VTE prophylaxis with enoxaparin demonstrated to be superior to unfractionated heparin in acute stroke patients

Enoxaparin is superior to unfractionated heparin (UFH) for prevention of venous thromboembolism (VTE) in acute ischemic stroke patients with partial paralysis, according to David G. Sherman, MD, lead investigator of a trial known as PREVAIL (Prevention of VTE After Acute Ischemic Stroke with LMWH Enoxaparin).

Enoxaparin is superior to unfractionated heparin (UFH) for prevention of venous thromboembolism (VTE) in acute ischemic stroke patients with partial paralysis, according to David G. Sherman, MD, lead investigator of a trial known as PREVAIL (Prevention of VTE After Acute Ischemic Stroke with LMWH Enoxaparin).

"This is the largest study in stroke patients looking at this issue," Dr Sherman, professor of neurology, University of Texas Health Science Center, San Antonio, told Formulary. "In fact, the study size is almost 3 times that of all of the previous studies that have been done."

Without prophylaxis, approximately 50% of acute stroke patients with paralysis that restricts mobility will develop deep vein thrombosis (DVT) in the leg, and 20% will develop pulmonary embolism (PE), Dr Sherman said.

In the PREVAIL trial, 1,762 patients with acute ischemic stroke (confirmed by computed tomography [CT] or magnetic resonance imaging [MRI] scans) who were unable to walk unassisted due to motor impairment of the leg were randomized within 48 hours of the onset of stroke symptoms to subcutaneous enoxaparin 40 mg daily, or subcutaneous UFH 5,000 IU twice daily. Treatment continued for 10 ± 4 days.

The mean patient age was 66 years, mean time to treatment was 1.2 days after symptom onset, and mean follow-up was 90 days.

The primary end point was a confirmed VTE, defined as the composite of symptomatic or asymptomatic DVT, symptomatic PE, or total PE during the study treatment phase, as assessed by bilateral contrast venography with or without ultrasonography of the lower extremities for all asymptomatic patients and by appropriate diagnostic procedure in the case of symptomatic DVT/PE.

VTE events occurred in 18.1% of the patients randomized to UFH and 10.5% of those randomized to enoxaparin, representing a 43% relative risk reduction with enoxaparin (P=.001). A proximal DVT occurred in 9.6% of the UFH group versus 4.5% of the enoxaparin group, corresponding to a 53% relative risk reduction (P=.001).

The relative risk reductions with enoxaparin were similar in patients with a National Institutes of Health (NIH) Stroke Scale score of <14 (41% RR reduction; P=.004) or ≥14 (45% RR reduction; P=.004).

"The VTE risk reduction benefit was retained over a therapeutic window extending up to 48 hours after symptom onset," Dr Sherman said. "While we encourage physicians to start treatment as soon as it's reasonable, it suggests that even if you're not able to do that, it still works out to 48 hours."

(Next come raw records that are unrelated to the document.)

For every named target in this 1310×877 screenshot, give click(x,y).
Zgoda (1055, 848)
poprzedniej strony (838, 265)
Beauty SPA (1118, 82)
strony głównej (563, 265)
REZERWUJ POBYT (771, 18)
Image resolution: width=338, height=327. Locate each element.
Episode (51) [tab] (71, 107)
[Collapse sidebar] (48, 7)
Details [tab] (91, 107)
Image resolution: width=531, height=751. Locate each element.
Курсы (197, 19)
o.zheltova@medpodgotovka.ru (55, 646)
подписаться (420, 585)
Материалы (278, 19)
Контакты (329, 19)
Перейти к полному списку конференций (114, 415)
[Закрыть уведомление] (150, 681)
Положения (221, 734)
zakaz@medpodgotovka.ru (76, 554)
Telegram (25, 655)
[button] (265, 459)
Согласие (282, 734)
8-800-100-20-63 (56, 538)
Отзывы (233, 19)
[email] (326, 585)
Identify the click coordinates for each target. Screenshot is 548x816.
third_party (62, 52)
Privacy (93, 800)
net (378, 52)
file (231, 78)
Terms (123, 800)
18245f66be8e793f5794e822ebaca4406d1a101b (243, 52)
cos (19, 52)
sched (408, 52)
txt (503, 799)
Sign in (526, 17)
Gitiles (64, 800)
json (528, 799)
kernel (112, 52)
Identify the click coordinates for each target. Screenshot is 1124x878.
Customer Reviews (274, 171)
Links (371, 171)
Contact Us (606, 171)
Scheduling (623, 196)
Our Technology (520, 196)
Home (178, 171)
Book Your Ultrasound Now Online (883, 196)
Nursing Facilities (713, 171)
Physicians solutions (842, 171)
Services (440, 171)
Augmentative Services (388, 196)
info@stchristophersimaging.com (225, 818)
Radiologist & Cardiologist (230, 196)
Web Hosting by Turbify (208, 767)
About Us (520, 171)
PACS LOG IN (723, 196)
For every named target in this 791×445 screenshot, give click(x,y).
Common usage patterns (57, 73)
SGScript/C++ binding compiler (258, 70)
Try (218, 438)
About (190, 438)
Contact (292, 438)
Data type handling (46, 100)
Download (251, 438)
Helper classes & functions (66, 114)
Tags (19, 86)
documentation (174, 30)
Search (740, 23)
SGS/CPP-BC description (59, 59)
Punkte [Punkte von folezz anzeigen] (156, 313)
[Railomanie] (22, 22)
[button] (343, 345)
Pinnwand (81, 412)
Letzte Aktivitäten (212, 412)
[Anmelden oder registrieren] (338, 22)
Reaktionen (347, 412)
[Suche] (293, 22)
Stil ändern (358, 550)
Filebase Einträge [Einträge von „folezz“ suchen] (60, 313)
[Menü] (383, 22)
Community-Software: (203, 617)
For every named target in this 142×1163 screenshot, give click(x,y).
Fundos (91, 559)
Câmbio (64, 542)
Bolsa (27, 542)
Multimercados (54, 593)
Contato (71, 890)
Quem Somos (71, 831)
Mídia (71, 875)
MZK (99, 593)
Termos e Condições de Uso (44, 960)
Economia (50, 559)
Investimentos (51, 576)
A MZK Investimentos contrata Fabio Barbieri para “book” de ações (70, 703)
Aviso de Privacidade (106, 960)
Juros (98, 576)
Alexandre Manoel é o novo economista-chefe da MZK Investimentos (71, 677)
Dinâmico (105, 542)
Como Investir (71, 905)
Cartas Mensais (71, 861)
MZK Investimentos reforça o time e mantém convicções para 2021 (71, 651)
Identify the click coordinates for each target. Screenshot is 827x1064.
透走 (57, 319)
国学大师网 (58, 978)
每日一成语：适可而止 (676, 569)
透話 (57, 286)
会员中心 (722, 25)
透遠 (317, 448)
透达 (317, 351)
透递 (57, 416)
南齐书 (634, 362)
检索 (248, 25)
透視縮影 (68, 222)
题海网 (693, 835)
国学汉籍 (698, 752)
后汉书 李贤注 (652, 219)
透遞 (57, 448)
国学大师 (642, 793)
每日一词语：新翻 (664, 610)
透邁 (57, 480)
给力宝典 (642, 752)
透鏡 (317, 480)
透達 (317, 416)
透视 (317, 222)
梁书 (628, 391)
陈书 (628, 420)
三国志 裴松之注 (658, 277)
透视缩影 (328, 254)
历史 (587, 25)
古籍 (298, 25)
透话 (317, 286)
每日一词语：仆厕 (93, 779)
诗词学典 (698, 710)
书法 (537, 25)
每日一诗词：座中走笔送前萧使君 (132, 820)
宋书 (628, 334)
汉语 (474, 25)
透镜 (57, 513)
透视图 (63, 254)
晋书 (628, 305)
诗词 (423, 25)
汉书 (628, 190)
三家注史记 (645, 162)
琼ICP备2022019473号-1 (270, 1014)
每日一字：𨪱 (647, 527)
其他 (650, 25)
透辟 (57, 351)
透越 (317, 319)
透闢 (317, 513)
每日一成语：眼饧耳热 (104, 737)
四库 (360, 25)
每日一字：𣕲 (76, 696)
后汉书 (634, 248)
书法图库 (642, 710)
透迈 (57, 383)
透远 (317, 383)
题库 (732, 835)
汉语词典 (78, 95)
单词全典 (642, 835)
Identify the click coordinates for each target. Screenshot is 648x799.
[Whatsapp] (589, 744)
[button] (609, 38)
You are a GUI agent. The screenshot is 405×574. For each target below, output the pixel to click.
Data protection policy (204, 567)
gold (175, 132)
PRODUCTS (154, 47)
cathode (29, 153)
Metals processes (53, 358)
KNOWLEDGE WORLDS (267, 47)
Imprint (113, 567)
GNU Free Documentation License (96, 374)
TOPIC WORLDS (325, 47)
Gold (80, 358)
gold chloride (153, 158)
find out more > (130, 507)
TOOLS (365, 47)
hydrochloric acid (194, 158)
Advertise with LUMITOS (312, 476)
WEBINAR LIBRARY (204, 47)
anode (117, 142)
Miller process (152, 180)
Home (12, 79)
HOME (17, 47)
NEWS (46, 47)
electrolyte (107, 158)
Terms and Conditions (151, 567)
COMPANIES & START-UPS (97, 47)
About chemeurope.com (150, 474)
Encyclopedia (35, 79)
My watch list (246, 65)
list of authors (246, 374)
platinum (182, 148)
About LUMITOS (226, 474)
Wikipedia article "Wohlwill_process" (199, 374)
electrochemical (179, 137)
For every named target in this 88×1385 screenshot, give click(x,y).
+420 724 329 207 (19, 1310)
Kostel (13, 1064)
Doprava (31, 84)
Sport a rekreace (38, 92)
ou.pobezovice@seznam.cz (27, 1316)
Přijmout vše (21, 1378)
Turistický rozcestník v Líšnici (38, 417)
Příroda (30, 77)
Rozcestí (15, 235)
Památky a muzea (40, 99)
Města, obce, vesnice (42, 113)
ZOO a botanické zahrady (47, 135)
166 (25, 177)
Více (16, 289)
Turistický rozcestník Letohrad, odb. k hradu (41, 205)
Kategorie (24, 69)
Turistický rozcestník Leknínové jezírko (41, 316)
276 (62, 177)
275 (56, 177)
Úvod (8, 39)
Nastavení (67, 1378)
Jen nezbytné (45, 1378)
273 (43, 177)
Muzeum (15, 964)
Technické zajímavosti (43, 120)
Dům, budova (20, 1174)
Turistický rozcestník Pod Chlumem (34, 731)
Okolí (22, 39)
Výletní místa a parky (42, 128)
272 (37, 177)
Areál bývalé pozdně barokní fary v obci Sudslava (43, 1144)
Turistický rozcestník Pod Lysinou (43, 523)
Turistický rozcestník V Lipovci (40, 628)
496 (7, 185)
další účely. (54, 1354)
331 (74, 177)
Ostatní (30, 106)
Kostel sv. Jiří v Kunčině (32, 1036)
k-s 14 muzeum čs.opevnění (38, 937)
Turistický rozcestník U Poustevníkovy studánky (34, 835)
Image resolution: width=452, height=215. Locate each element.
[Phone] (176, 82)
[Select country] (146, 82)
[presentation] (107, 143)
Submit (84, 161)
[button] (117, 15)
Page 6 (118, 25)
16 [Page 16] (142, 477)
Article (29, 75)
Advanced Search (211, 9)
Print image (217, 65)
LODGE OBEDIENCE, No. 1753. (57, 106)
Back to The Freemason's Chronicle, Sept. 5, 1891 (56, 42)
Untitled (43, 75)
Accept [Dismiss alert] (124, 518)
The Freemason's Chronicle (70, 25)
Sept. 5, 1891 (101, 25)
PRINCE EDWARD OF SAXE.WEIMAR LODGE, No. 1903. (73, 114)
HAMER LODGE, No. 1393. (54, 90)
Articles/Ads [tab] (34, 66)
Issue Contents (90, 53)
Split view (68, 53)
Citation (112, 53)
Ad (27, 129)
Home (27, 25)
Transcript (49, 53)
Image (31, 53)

The frequency of any bleeding was low and not significantly different between enoxaparin and UFH (7.9% vs 8.1%, respectively; P=.832). Clinically important bleeding occurred in 1.3% of enoxaparin-treated patients and 0.7% of UFH-treated patients (P=.228), and the rates of intracerebral hemorrhage were 0.5% with both enoxaparin and UFH (P=.520).

The results were consistent across subgroup studies (ie, age, presence or absence of diabetes, race, and body mass index).

The number needed to treat with enoxaparin (instead of UFH) to prevent 1 VTE was 13, and the number needed to harm was 435.

"I would predict that the guidelines writers would see the study as scientifically powerful enough to recommend enoxaparin over UFH," Dr Sherman said. "We're doing a cost analysis but don't yet have the results. Certainly enoxaparin is easier to give; it requires less nursing, it's more predictable, and you don't have to worry about heparin-induced thrombocytopenia, so there's some cost savings there. We'll know more in a precise, scientific way once we get the analysis done."